Channing Smith, a 16-year-old high school junior in Tennessee, died by suicide Sept. 23 after one of his classmates posted private explicit messages between him and another boy. Smith had allegedly gotten into an argument with a classmate who was close to the boy Smith had the private messages with.  

His family is calling for an investigation into the cyber bullying. Keylee Duty, another student at the school, said the messages were old and used to humiliate Smith and that he had faced bullying from classmates before the social media attack. 

After the story had become national news, social media users started to post supportive messages for Smith and his family using the hashtag

#JusticeForChanning. Celebrities such as Billy Ray Cyrus have called for attention to the matter.

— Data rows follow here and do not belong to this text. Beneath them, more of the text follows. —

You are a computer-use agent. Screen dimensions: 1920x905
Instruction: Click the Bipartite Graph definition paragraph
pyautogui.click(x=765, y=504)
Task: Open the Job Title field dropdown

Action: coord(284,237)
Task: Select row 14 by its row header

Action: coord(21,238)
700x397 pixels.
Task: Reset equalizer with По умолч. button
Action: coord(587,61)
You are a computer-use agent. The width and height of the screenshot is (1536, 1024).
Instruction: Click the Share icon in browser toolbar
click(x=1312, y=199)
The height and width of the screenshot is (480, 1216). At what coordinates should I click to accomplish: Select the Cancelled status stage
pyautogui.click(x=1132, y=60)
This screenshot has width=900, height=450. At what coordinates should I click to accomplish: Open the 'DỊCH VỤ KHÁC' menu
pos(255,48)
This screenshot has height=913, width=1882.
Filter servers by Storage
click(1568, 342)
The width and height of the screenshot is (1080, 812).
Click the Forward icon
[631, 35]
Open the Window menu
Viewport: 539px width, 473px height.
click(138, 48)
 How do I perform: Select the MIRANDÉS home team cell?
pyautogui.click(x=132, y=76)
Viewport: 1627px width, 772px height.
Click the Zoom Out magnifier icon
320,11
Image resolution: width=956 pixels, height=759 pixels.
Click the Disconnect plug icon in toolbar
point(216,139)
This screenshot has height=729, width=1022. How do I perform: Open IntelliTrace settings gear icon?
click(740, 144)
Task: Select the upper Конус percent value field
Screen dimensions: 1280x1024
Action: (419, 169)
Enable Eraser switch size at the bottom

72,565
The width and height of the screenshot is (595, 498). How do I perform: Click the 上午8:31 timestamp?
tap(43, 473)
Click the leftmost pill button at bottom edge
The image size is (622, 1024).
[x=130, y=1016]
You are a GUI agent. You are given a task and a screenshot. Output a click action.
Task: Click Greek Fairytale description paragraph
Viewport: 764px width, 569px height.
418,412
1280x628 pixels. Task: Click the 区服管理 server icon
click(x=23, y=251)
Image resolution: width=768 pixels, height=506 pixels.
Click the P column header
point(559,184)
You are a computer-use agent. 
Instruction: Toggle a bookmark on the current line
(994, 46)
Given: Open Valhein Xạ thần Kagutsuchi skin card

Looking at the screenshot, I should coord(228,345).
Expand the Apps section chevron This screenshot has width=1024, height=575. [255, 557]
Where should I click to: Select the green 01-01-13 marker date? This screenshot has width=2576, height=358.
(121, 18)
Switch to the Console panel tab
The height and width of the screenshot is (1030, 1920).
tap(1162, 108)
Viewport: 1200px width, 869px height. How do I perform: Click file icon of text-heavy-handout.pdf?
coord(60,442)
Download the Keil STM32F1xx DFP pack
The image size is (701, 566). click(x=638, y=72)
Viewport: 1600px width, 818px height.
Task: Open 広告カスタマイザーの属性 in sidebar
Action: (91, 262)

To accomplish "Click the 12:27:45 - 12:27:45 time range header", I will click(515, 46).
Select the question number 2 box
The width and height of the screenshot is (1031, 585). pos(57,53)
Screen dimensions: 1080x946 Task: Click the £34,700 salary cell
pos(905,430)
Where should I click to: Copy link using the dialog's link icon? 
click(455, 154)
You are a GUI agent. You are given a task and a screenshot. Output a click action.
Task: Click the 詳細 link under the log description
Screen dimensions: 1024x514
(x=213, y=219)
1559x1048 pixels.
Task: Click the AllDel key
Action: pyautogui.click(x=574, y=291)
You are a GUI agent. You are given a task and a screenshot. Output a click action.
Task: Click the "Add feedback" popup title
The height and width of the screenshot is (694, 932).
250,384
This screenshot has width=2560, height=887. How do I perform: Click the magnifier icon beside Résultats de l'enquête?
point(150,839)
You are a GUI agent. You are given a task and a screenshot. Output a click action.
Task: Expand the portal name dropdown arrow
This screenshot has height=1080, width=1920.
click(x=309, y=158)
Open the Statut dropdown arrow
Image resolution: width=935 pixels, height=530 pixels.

“My heart breaks for Channing, his family, his friends and the community,” Cyrus tweeted Friday. “This is the saddest story. … Enough is enough.”

Some students organized the strike following the teen’s death because they felt the school was not handling the situation correctly.  Students held up signs and wore spray painted shirts declaring “Justice for Channing,” but the principal reprimanded them. 

These occurrences are not uncommon and need to be taken more seriously. With the rise of social media and being connected to more people than ever, there comes more responsibility that not everyone is ready to handle. Cyber bullying has major effects that bleed into people’s reality. 

The administration’s reaction to the situation solidifies the fact that the students learned this behavior from their authority figures. If the principal or the police do not step up and take the situation seriously, the students will never learn that their actions are sickening. 

Users often feel protected behind a username where they can post what they like without facing backlash or thinking about how it will affect the people on the receiving end. 

Cyber bullying is not restricted to a specific location which makes it difficult to escape. Everyone who uses social media or has influence over those who do, like the principal, need to do their parts in teaching young adults what is correct behavior on social media. All students learn about bullying in school, and those lessons need to be carried over into the online world. 

There are certain conversations people have in private for their own reasons and it should be the people in the conversation’s decision to release the exchanges to the public. Society as a whole needs to band together in combatting these vicious attacks on social media.